Return each line of the data below that contains the string "resolution", treating uppercase and lowercase as different.

━━━━━ Data supplied ━━━━━

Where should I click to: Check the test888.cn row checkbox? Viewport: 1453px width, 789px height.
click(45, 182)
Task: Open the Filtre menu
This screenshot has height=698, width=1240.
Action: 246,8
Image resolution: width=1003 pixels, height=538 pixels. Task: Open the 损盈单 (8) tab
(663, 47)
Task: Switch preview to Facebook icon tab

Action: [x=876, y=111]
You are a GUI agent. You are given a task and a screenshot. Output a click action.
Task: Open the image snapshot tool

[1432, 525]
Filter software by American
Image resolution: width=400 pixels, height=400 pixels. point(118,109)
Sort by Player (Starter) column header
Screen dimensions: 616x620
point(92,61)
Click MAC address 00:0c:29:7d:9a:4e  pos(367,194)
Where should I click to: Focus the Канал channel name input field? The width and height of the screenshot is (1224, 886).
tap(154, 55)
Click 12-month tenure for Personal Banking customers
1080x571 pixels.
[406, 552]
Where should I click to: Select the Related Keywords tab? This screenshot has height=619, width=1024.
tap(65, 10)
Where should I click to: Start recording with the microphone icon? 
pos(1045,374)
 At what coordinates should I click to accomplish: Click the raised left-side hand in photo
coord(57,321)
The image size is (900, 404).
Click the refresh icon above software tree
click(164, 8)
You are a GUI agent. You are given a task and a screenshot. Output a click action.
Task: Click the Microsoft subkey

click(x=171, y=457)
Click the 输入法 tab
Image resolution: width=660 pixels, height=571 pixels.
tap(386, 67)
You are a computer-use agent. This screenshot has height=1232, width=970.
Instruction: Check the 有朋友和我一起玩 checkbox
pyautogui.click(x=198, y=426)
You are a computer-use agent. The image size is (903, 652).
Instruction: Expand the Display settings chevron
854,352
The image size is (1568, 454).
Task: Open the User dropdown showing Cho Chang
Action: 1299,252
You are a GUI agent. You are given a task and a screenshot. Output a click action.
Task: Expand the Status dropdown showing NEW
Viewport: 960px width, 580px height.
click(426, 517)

━━━━━

## Answer
Image resolution: width=1003 pixels, height=538 pixels. Task: Open the 损盈单 (8) tab
Image resolution: width=400 pixels, height=400 pixels. point(118,109)
Image resolution: width=660 pixels, height=571 pixels.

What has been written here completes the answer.